Выбрать главу

Оказалось, что звонят из Союза писателей, чтобы сообщить, что секретарь примет Зощенко сегодня во второй половине дня. Выслушав эту добрую весть и поблагодарив, Михаил Михайлович снова улегся, но заснуть не пытался, понимая, что без объяснений с соседями по комнате теперь уж дело не обойдется. Так оно действительно и оказалось.

— Значит, вы тот самый Зощенко и есть? — адресовался к нему лежащий на соседней кровати плотный пожилой человек, глядя на него с интересом.

Михаил Михайлович подтвердил, что тот самый.

И сразу же к его кровати подошло несколько любопытных, а один даже присел у него в ногах.

По словам Михаила Михайловича, это было похоже на то, как если бы с ним приключился на улице обморок и вокруг столпились любопытствующие и недоумевающие прохожие. Однако очень скоро он понял, что недоумевающих здесь не так уж много. Выяснилось, что некоторые обитатели «Боярского зала» (так почему-то именовалась комната, в которой происходила вся эта сцена) читали не только «Приключения обезьяны», но и многие другие его рассказы и вовсе не склонны считать Зощенко злопыхателем и клеветником. А один из собеседников Михаила Михайловича, тот самый, что устроился у него в ногах, вообще отказывался верить в то, что сыр-бор загорелся из-за одной «Обезьяны», и стал убеждать его порыться в памяти и вспомнить, нет ли у него еще каких-либо прегрешений.

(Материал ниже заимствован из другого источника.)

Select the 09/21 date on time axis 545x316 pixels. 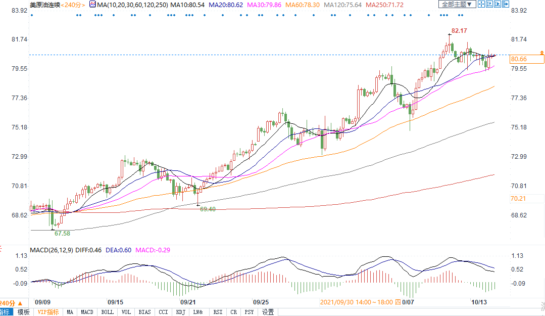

Иначе, чем другие, повел себя только тот человек, который давеча подходил к телефону. Понаблюдав некоторое время за поведением роящихся вокруг Михаила Михайловича доброжелателей, он окинул их мрачным и пронзительным взглядом и проскрежетал:

— Любопытно! До чрезвычайности любопытно! — И, повернувшись к участнику разговора, сидевшему на кровати, потребовал: — Вот вы, например… потрудитесь сообщить… по-вашему, эту самую «Обезьяну» критиковали напрасно? По-вашему, нынче, когда все мы, а если взять конкретно, например, я, на своем, пусть незначительном предприятии, — я лично работаю на консервном заводе, — не щадя сил, восстанавливаем хозяйство, разрушенное войной, а товарищ писатель себе позволяет всякие, понимаешь, хихоньки да хахоньки, мы это будем терпеть?!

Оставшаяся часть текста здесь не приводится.